Opinion
November 24, 1950.
Samuel Marion, New York City, appearing pro se.
Spence, Hotchkiss, Parker Duryee, New York City (Cameron I. Kay and John J. Sullivan, New York City, of counsel), for defendant.
This is a motion by defendant to vacate the service of the summons and to dismiss the complaint upon four grounds: (1) Lack of jurisdiction over the person of defendant; (2) lack of jurisdiction over the subject matter of the action, or that the court, in the exercise of its discretion, should decline jurisdiction; (3) failure to state a claim upon which relief can be granted, and (4) failure to join indispensable parties, namely, the directors of defendant. Only the second ground need be considered.
The action is brought to obtain a decree ordering the defendant to distribute its assets to its stockholders, in accordance with their respective rights, or to sell such assets and distribute the proceeds to them, and that a receiver be appointed to make such sale or distribution and to wind up the affairs and business of the defendant.
Jurisdiction is based upon diversity of citizenship, it being alleged that plaintiff is a citizen of New Jersey and that defendant is a corporation organized under the laws of Delaware but doing business in this District.
It is alleged that defendant was organized in 1928 as an investment trust with two classes of stock — Class "A" and Class "B"; that the Class "A" stock, owned by more than 18,000 stockholders, has certain preferential rights in the distribution of assets upon liquidation over the Class "B" stock, owned by only nine stockholders; that plaintiff has owned Class "A" stock since 1945 and has been a director from November 1945 to November 1946, and from May 1948 to date; that Curtis Franklin, defendant's president, and his immediate family and close personal friends, have at all times owned or controlled a large majority of the Class "B" stock, and, through such ownership or control, have continuously dominated and controlled defendant.
It is also alleged that defendant's assets have constantly depreciated in value and that, at all times since 1931, its net assets have been substantially less than $7,000,000, the amount due the Class "A" stockholders upon liquidation; that this has been the result of various acts of mismanagement, waste and abuse of trust on the part of defendant's directors and officers; that defendant now has no assets except a small amount of cash and stocks in certain subsidiaries, all worth less than eleven cents per share of Class "A" stock; and that defendant transacts no business, other than to hold such securities, and performs no useful function, other than to enable Franklin and his associates to control such subsidiaries.
It is further alleged that defendant's officers and directors have conspired to cause the defendant to retain its assets and to abstain from distributing or otherwise disposing of them to plaintiff and other Class "A" stockholders, and have refused to wind up defendant's affairs, for the purpose of maintaining their control over defendant's subsidiaries and depressing the value of the Class "A" stock.

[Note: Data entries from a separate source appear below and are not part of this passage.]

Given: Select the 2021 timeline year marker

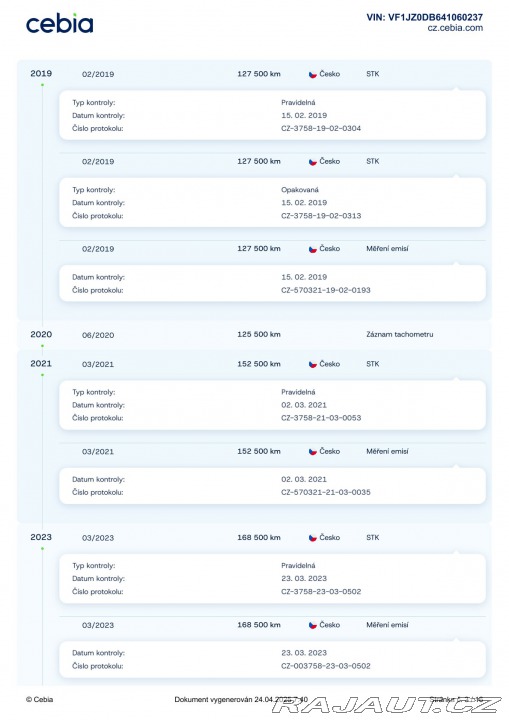Looking at the screenshot, I should [x=41, y=364].
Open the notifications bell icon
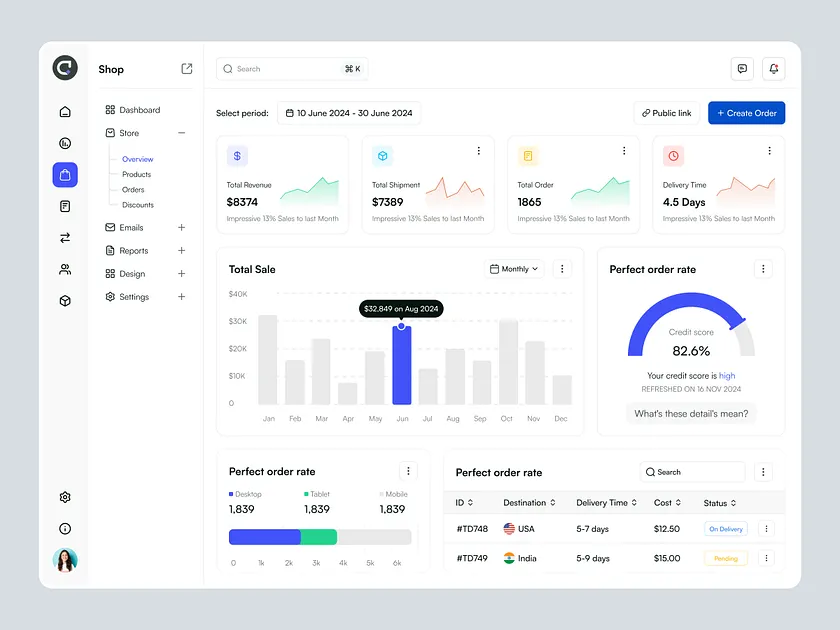Viewport: 840px width, 630px height. tap(773, 68)
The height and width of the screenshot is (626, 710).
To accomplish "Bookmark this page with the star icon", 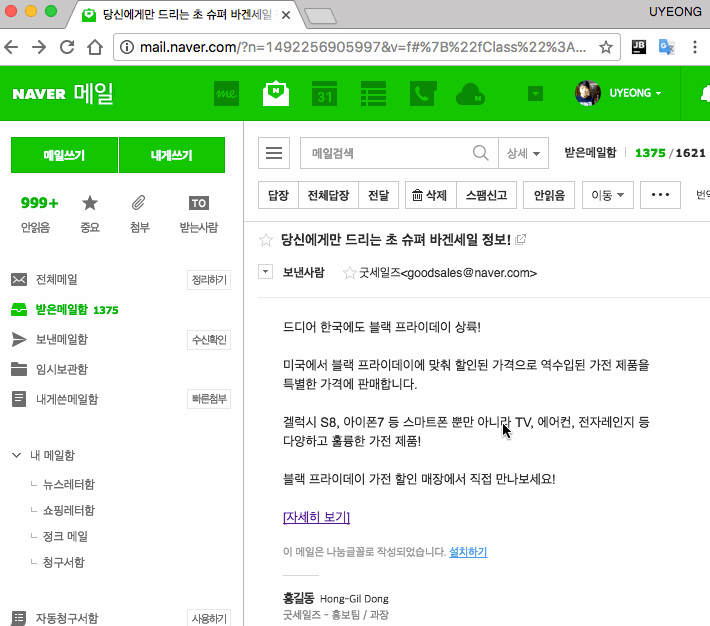I will pos(605,47).
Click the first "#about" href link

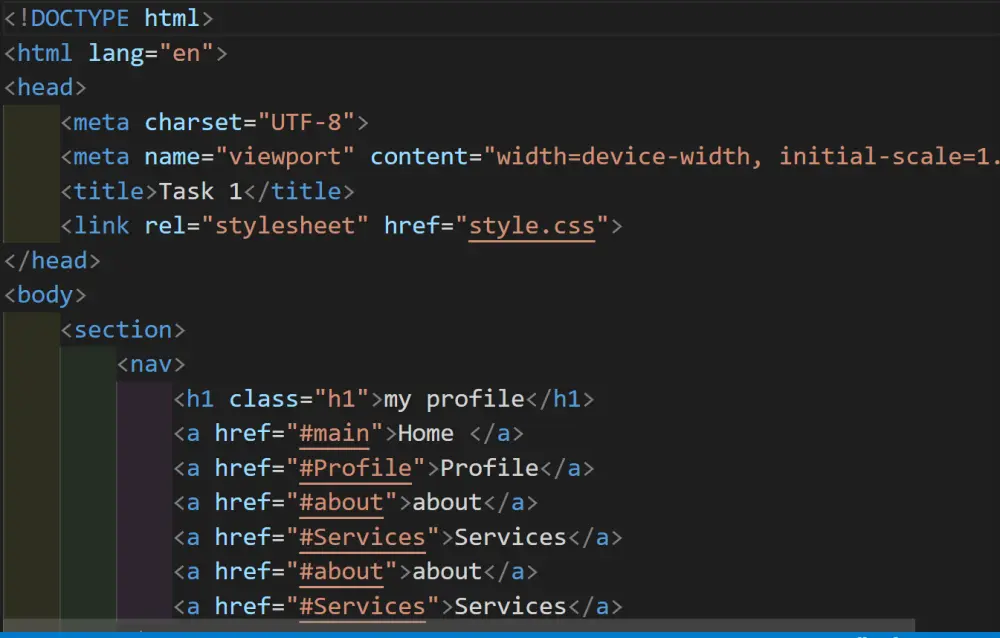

Clearly this is not an action over which this court should assume jurisdiction, assuming that jurisdiction over the person of defendant has been properly acquired. It is obvious that the primary purpose of the action is to compel defendant to wind up its affairs, which can only be done in accordance with the laws of the State under which it was organized. For this court to compel such winding up would amount to an interference with the management of the internal affairs of a foreign corporation, which this court should not undertake but should leave to the Delaware courts. Rogers v. Guaranty Trust Co., 288 U.S. 123, 130, 53 S.Ct. 295, 77 L.Ed. 652. The rule is the same in this State. Langfelder v. Universal Laboratories, 293 N.Y. 200, 204, 56 N.E.2d 550, 155 A.L.R. 1226.
Furthermore, this court has no power to appoint a receiver of a foreign corporation to wind up its affairs and distribute its assets, even though all its assets are within this jurisdiction. Maguire v. Mortgage Co. of America, 2 Cir., 203 F. 858.
The motion of defendant to dismiss the complaint is accordingly granted.